Thanks for the clear explanation.

> > > Also, for kvm_test_age_gfn, reorder the TDP MMU check to be first. If we
> > > find that the range is young, we do not need to check the shadow MMU.
> >
> > This should be a separate commit since it's a logically distinct change
> > and no dependency on the other change in this commit (other than both
> > touch the same function).

Done.

> > Splitting the commits up will also make it easier to write more specific
> > short logs (instead of "optimize a little bit" :)
>
> +1.  Especially code movement and refactoring, e.g. factoring out
> tdp_mmu_clear_spte_bits_atomic() would ideally be in a standalone patch that's
> dead simple to review.

I have now split out the creation of tdp_mmu_clear_spte_bits_atomic()
into its own patch.

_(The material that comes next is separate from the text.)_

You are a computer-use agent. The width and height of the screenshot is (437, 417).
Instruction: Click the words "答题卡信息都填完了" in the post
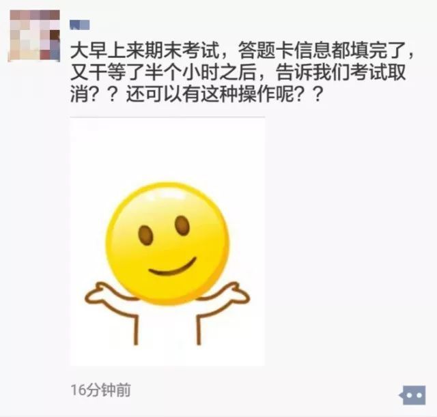(x=322, y=51)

Though I'm not entirely convinced splitting out
every refactor like that is always a good thing.
diff mbox series

Patch

diff --git a/arch/x86/kvm/mmu/mmu.c b/arch/x86/kvm/mmu/mmu.c
index 7b93ce8f0680..919d59385f89 100644
--- a/arch/x86/kvm/mmu/mmu.c
+++ b/arch/x86/kvm/mmu/mmu.c
@@ -1629,19 +1629,24 @@  static void rmap_add(struct kvm_vcpu *vcpu, const struct kvm_memory_slot *slot,
 	__rmap_add(vcpu->kvm, cache, slot, spte, gfn, access);
 }
 
+static bool kvm_has_shadow_mmu_sptes(struct kvm *kvm)
+{
+	return !tdp_mmu_enabled || READ_ONCE(kvm->arch.indirect_shadow_pages);
+}
+
 bool kvm_age_gfn(struct kvm *kvm, struct kvm_gfn_range *range)
 {
 	bool young = false;
 
-	if (kvm_memslots_have_rmaps(kvm)) {
+	if (tdp_mmu_enabled)
+		young |= kvm_tdp_mmu_age_gfn_range(kvm, range);
+
+	if (kvm_has_shadow_mmu_sptes(kvm)) {
 		write_lock(&kvm->mmu_lock);
 		young = kvm_handle_gfn_range(kvm, range, kvm_age_rmap);
 		write_unlock(&kvm->mmu_lock);
 	}
 
-	if (tdp_mmu_enabled)
-		young |= kvm_tdp_mmu_age_gfn_range(kvm, range);
-
 	return young;
 }
 
@@ -1649,15 +1654,15 @@  bool kvm_test_age_gfn(struct kvm *kvm, struct kvm_gfn_range *range)
 {
 	bool young = false;
 
-	if (kvm_memslots_have_rmaps(kvm)) {
+	if (tdp_mmu_enabled)
+		young |= kvm_tdp_mmu_test_age_gfn(kvm, range);
+
+	if (!young && kvm_has_shadow_mmu_sptes(kvm)) {
 		write_lock(&kvm->mmu_lock);
 		young = kvm_handle_gfn_range(kvm, range, kvm_test_age_rmap);
 		write_unlock(&kvm->mmu_lock);
 	}
 
-	if (tdp_mmu_enabled)
-		young |= kvm_tdp_mmu_test_age_gfn(kvm, range);
-
 	return young;
 }